03 de outubro de 2008
N° 15747 - PAULO SANT’ANA
O relincho de Sapucaia
Contaram-me ontem à noite que em Sapucaia do Sul concorre à reeleição um prefeito a quem a oposição acusa de superfaturamento na verba da merenda escolar.
E que os adversários da candidatura do prefeito fizeram erguer um imenso carro alegórico, com um grande cavalo, tipo Cavalo de Tróia, no centro do carro alegórico.
E a oposição fez o cavalo desfilar pela cidade. A buzina do carro alegórico era um estridente relincho. E afixaram no lombo do animal o seu nome: “Merendão”.
Atrás dele ia um pequeno carro alegórico com um petiço como alegoria, com o nome de “Merendinha”.
A escolha do cavalo como alegoria principal do desfile da oposição se deu porque o prefeito é dono de um haras.
A notícia de ontem é de que a Justiça Eleitoral mandou recolher o carro alegórico do Merendão, impedindo a manifestação.
E eu não gostei da decisão. Porque entendo que uma eleição não pode ser carrancuda. E que todo bom humor deve ser permitido numa eleição.
Eu me lembro da Passeata do Bixos, que era um desfile realizado pelos estudantes que passavam no vestibular. O desfile da Passeata dos Bixos, com todos os estudantes fantasiados e com carros alegóricos, percorria o centro de Porto Alegre, com preferência para a Rua da Praia, satirizando os políticos e os governantes.
Era um instante de humor e de paz na política.
A eleição é uma festa cívica.

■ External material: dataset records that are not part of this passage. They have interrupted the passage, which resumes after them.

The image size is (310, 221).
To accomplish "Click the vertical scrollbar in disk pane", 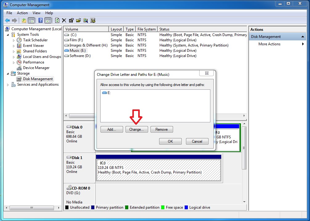I will coord(244,148).
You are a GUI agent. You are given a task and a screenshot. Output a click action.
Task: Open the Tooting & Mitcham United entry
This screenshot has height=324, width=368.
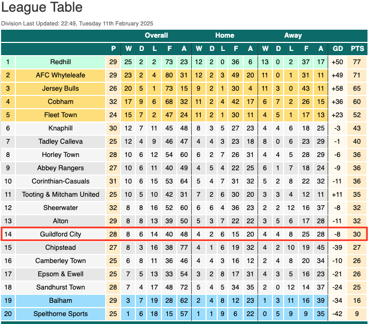tap(61, 195)
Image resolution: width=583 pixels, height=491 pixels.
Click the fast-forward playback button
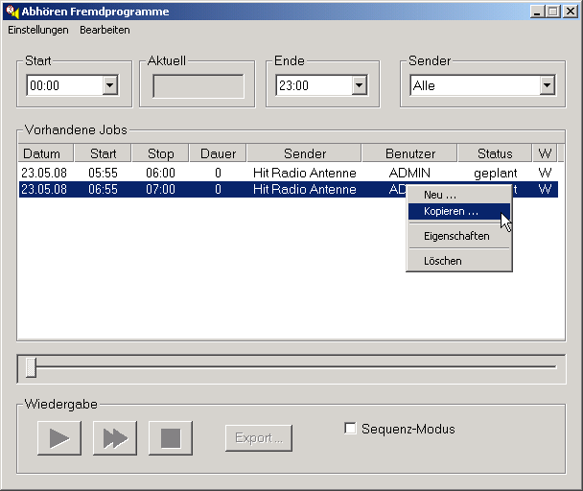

E a alegria não pode ser separada de uma festa. São típicas na manifestação política e conseqüentemente eleitoral a charge, a sátira, a caricatura, entidades do meio sociocultural imunes à responsabilidade penal.
Não é razoável censurar o humorismo. Lembram-se do Cacareco, um rinoceronte criado pela imaginação popular que foi uma dos mais votados em uma eleição em São Paulo?
Eu até avalio que em todos os sábados que antecedessem os domingos de eleição deveria haver uma Parada da Eleição, em que os partidos políticos iriam ironizar os adversários, algo assim como um desfile humorístico de Carnaval em que as agremiações partidárias iriam usar fantasias,
alegorias de todos os tipos, bonecos caracterizando os candidatos, canções com letras bem-humoradas, cartazes com dizeres eleitorais, bandas, enfim um grande debate de idéias na pista da avenida, para gáudio dos espectadores.
E no dia seguinte, então, sim, se efetuariam os atos eleitorais, a votação e a apuração, sérias e solenes como é de bom senso que o sejam.
Por isso é que fiquei triste quando foi proibido o carro alegórico de Sapucaia do Sul, que desfilava agora na campanha eleitoral pela cidade.
Respeitando a decisão de primeira instância da Justiça Eleitoral, no entanto discordo dela. Porque se insere numa atmosfera de sisudez que foi instalada nas eleições, quando nada é permitido, tudo é proibido.
Mas o humor não deveria sê-lo, a alegria e os sons e as cores não podiam ser subtraídos da campanha. É mais um atentado ao prazer que as leis e as normas parecem perseguir nos últimos tempos no Brasil.
Os nossos legisladores parecem desconhecer que as populações de cidadãos têm direito a se divertir, a fumar se quiserem, a beber se o desejarem, a bater papo, a rir, a se encontrar.
E ultimamente um cacho de leis tem vindo lá do Planalto para cercear o contentamento do povo, sujeitando os cidadãos a que se tornem fantoches empedernidos de sobriedade, engessados em comedimentos que os impedem de extravasar a alegria e seus hábitos prazerosos e cordiais, único caminho para enfrentar a tristeza e a depressão.
Não havia mal algum no cavalo alegórico de Sapucaia do Sul. Dele só emanava um supremo bem das criaturas: o humor.